Top of RECORD SET

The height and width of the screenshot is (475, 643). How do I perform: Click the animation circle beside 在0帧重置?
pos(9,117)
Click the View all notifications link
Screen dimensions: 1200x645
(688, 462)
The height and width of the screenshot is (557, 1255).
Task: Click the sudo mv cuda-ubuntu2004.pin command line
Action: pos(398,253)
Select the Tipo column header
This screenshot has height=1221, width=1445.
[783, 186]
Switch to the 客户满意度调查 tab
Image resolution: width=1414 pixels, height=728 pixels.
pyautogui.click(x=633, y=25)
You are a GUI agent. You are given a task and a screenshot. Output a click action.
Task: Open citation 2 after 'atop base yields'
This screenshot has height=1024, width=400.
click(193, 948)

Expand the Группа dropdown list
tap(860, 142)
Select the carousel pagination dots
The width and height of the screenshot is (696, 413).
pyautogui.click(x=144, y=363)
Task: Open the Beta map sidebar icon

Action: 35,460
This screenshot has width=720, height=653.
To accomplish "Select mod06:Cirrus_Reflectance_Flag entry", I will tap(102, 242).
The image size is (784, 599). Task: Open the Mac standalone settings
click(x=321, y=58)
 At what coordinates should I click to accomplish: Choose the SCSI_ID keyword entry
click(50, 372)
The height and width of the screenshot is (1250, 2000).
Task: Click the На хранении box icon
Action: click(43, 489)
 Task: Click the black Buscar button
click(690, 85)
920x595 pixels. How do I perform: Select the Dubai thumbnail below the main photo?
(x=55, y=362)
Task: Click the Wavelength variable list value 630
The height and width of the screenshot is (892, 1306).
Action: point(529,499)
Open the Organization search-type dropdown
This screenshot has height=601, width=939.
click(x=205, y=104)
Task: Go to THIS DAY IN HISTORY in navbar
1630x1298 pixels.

Bottom of RECORD SET

WORK REQUEST: Only the lines from the one containing "Task: Click the Wavelength" through the end of the records above belong in the answer, each exactly as written.

YOUR RESPONSE:
Task: Click the Wavelength variable list value 630
The height and width of the screenshot is (892, 1306).
Action: point(529,499)
Open the Organization search-type dropdown
This screenshot has height=601, width=939.
click(x=205, y=104)
Task: Go to THIS DAY IN HISTORY in navbar
1630x1298 pixels.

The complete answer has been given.